E o Rio de Janeiro, onde fica em tudo isso? Cidade
profana que é, suja e barulhenta, bela e sensual, de ruas
e avenidas que desfilam todo o esplendor e a miséria da Corte
que foi, da Capital que insiste em resistir, das favelas e da periferia
a se perder de vista.
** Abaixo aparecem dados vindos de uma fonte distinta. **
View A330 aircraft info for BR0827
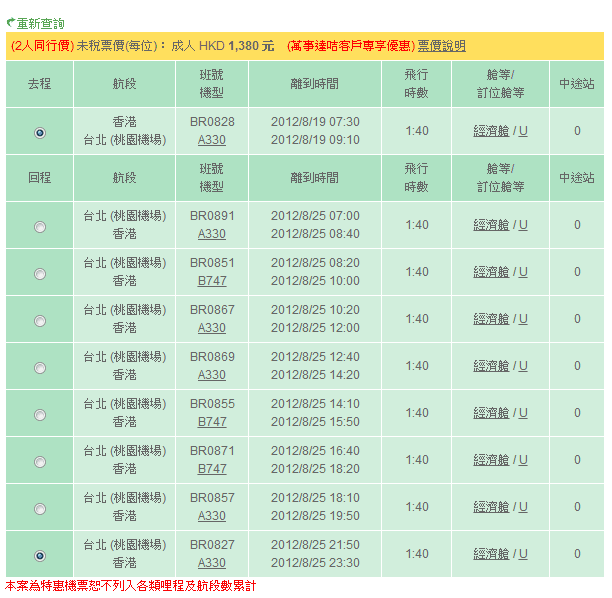Viewport: 612px width, 598px height. point(212,563)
Profana, sim, mas que se sagra aos olhos de
seus habitantes a cada vez que se faz representar, icônica,
pelos seus marcos familiares: Pão de Açúcar
e Corcovado, Arcos da Lapa e Maracanã, Posto 9 e Baixo Gávea.
Uma cidade digna de ser eternizada em filmes e cartazes, quadros
e cartões postais, e também em rótulos e embalagens,
que envolvem com carinho e proteção as identidades
que se sucedem em tantas prateleiras e que se trocam por sobre tantos
balcões. Assim, vai-se construindo uma rica iconografia comercial
da paisagem carioca, a qual se estende desde o Corcovado da Miscelânea
em Tabletes da Casa Colombo até o Pão de Açúcar
do Café Capital, e além. Um Rio de Janeiro mítico,
capaz de sobreviver às vicissitudes do tempo e dos costumes
cambiantes, na intimidade dos velhos sonhos que nos embalam.
Rafael Cardoso Denis
é doutor em História da Arte, University of London,
Inglaterra, 1995; Mestre em História da Arte, UFRJ; professor
da PUC-RJ, autor de textos para os livros "Marcas de valor"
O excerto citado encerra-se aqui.